### Extrait proposé
/---
Un des grands paradoxes du jardin c’est qu’on parle très peu de sa poésie. Feuilletez tous les magazines français, l’angle est presque toujours le même. Mois après mois, on vous explique ce qu’il faut faire, comment tailler les rosiers ou les arbustes, comment semer au potager –c’est essentiellement du « How to... ». Ce qui est bien sûr important. Même un jardinier aguerri apprend continuellement au cours de sa vie.

Et comme notre société oublie de plus en plus vite les automatismes d’autrefois, c’est une course interminable entre l’information et la perte des savoirs. Les jeunes générations qui n’ont pas grandi dans un environnement naturel ne connaissent pas toujours le nom des légumes. Elles ne savent pas reconnaître les familles des arbres ni comment poussent les fruits du marché. Et les fleurs leur semblent appartenir à un monde obscur.

(...) Quand on se promène dans un jardin avec un néophyte, on réalise que les gens n’osent plus toucher les plantes. Comme s’ils avaient peur de se salir ou comme si la plante allait les mordre. Devant un pied de sauge sclarée au parfum musqué, un pied d’origan ou de plante à curry, on doit leur dire : « Mais tu peux y mettre la main ! »

Quand je me suis installé à la campagne en 2002, les amis qui venaient le week-end faisaient toujours au moins une promenade dans la campagne. Aujourd’hui ils restent à l’intérieur avec leur ordi ou leur portable. On ne peut rien y faire, c’est comme ça. (...)

Le spectre des OGM a changé notre attitude face aux champs illuminés de colza de la Beauce ou les tournesols du Gers. Et les vaches dans les près, c’est maintenant le symbole de la méfiance sur la qualité du lait et le rappel des images-choc des abattoirs. Bref, il est devenu très difficile de détourner les esprits du risque écologique en leur montrant à quel point la nature est belle et généreuse. C’est malgré tout ce qu’a réussi à faire d’une manière magistrale le livre de Peter Wohlleben, La vie secrète des arbres. Ou Jardins de l’autoroute, qui parle de la beauté des bords d’autoroute et de toute la végétation qui s’installe comme elle peut dans ces habitats difficiles. (...)
\---
(Entrées enregistrées)
/---
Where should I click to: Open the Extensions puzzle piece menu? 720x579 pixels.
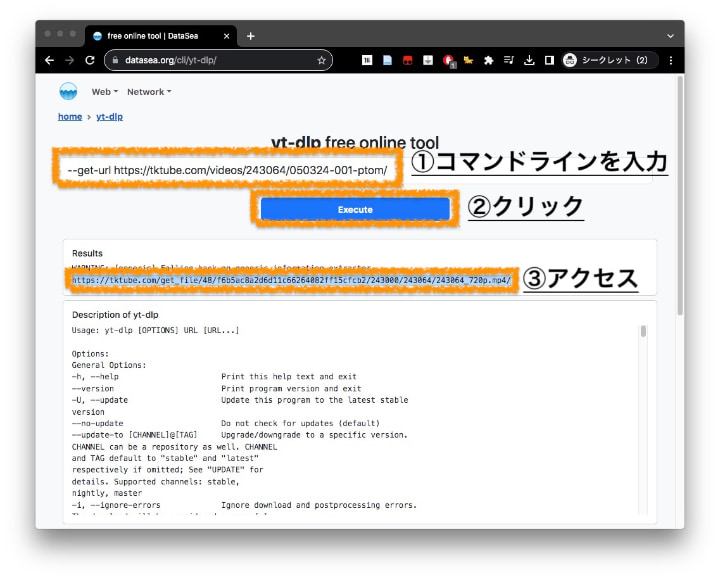488,60
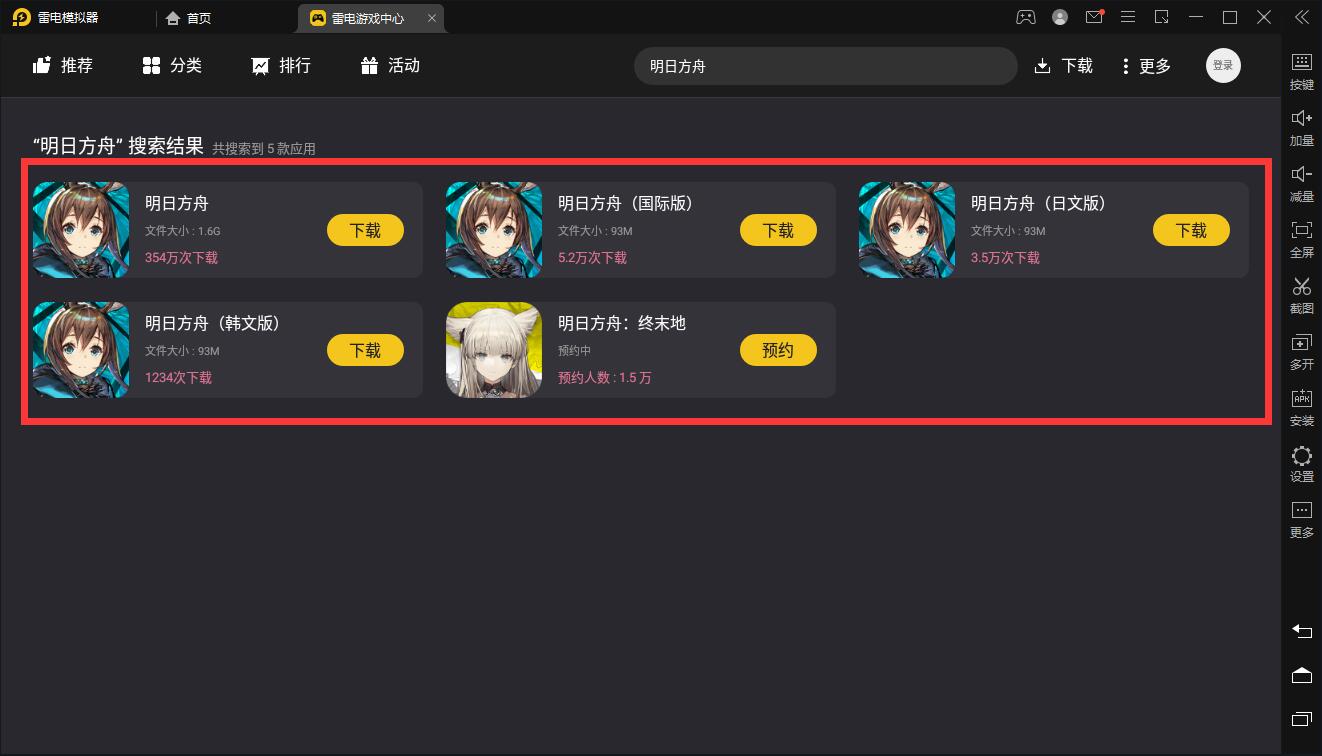Toggle 全屏 fullscreen mode in sidebar

pos(1301,240)
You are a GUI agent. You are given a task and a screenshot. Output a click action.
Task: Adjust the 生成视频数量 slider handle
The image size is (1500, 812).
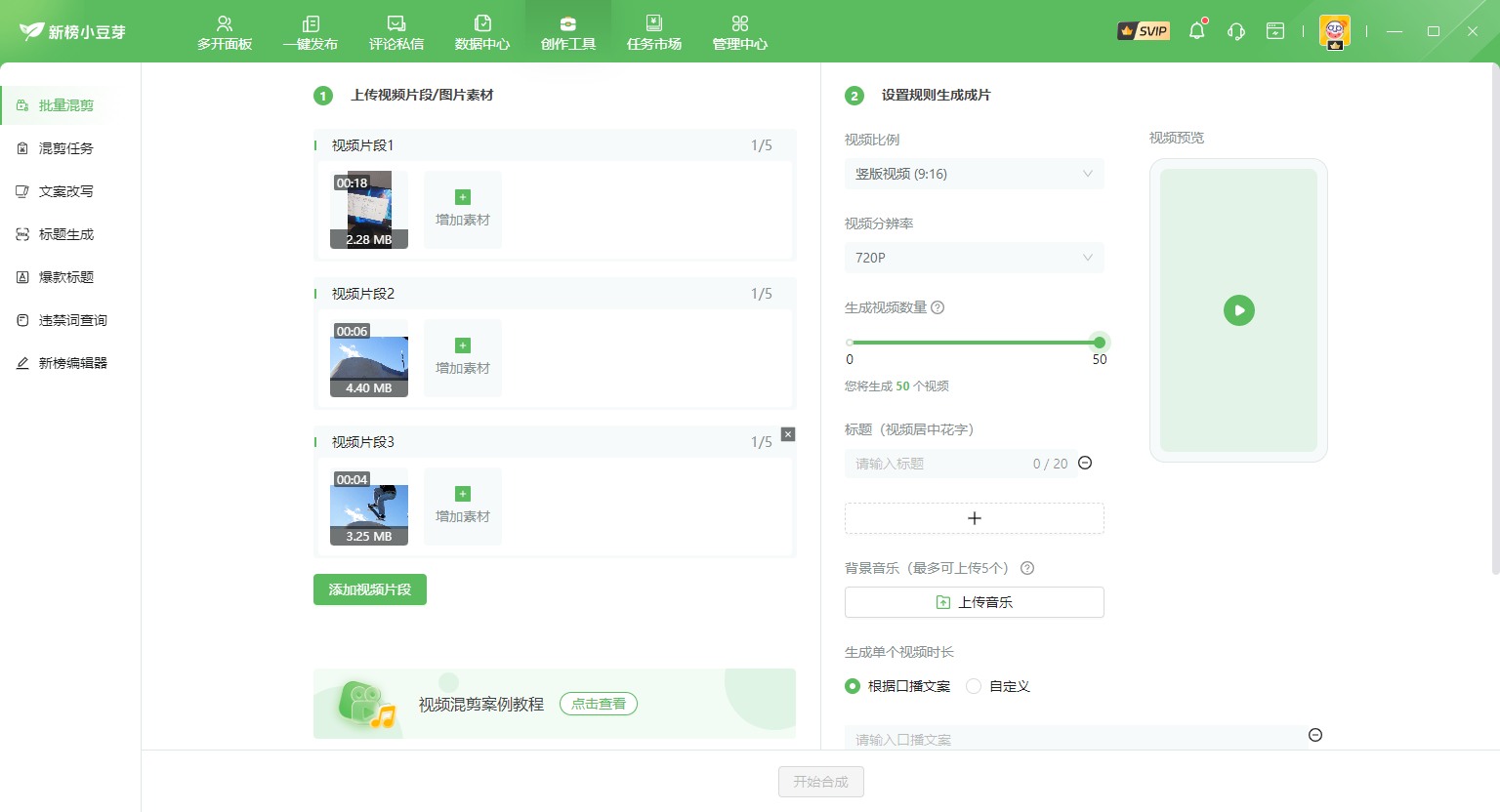click(1099, 343)
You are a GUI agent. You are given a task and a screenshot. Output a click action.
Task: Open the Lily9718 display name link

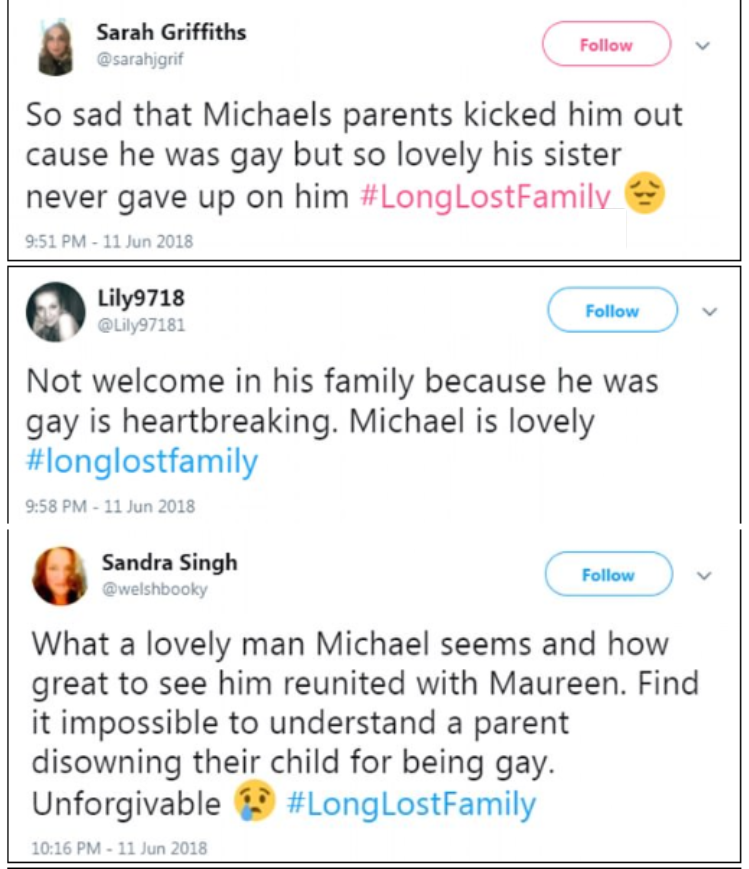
\---
Recopiez mot pour mot, dans l'extrait sur le jardin, le passage qui va de « Un des grands » jusqu'à « un monde obscur. ».

### Exercice corrigé
Un des grands paradoxes du jardin c’est qu’on parle très peu de sa poésie. Feuilletez tous les magazines français, l’angle est presque toujours le même. Mois après mois, on vous explique ce qu’il faut faire, comment tailler les rosiers ou les arbustes, comment semer au potager –c’est essentiellement du « How to... ». Ce qui est bien sûr important. Même un jardinier aguerri apprend continuellement au cours de sa vie.

Et comme notre société oublie de plus en plus vite les automatismes d’autrefois, c’est une course interminable entre l’information et la perte des savoirs. Les jeunes générations qui n’ont pas grandi dans un environnement naturel ne connaissent pas toujours le nom des légumes. Elles ne savent pas reconnaître les familles des arbres ni comment poussent les fruits du marché. Et les fleurs leur semblent appartenir à un monde obscur.